I’m honored that people have described it as an adult fairytale because that’s how I always wanted it to feel. I love when films manipulate and push the boundaries of reality, and even though what’s happening on screen is not even remotely realistic, I always strived to make the film as emotionally authentic as possible. For me, the metaphor offered a closer representation of how overwhelming loss and grief can feel, especially in a short ten minute movie, rather than a series of scenes more grounded in reality. When I watch movies, no matter the length, I always want to leave feeling something first and thinking about something second. In this film, I just wanted to use film and storytelling to express an emotion I’ve always struggled to put into words.
How has the reception been? I’d be particularly interested to know what audiences have made of the ending. My reading is that it’s quite bleak?
We had a wonderful World Premiere screening at the Atlanta Film Festival and the film has been warmly received at all the screenings I have attended. I do think the ending resonates with some people more than others. I’ve found that it’s played especially well with older people. After the CAAMFest screening, an older man came up to me and told me how much he loved the film and saw the film as a metaphor for someone losing their memory. It’s great to hear people’s interpretations.

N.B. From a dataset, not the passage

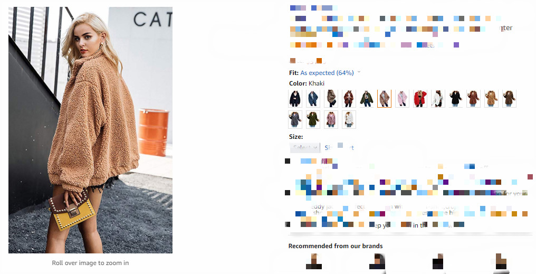Choose the olive green jacket in first row
536x274 pixels.
click(x=367, y=99)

There are a lot of stories that depict loss and grief as something to overcome; something that time will eventually heal. While I do think living with loss can get easier with time, I don’t think it ever really disappears. There are moments where it becomes too much, so much that it can be easier and perhaps better to give into it rather than continue to sweep it under the rug.
What’s next for you?
I’m working on trying to find funding for a few other short film projects and continuing to direct music videos. I’ve been working on a feature film script and am aiming to get that off the ground in the next few years.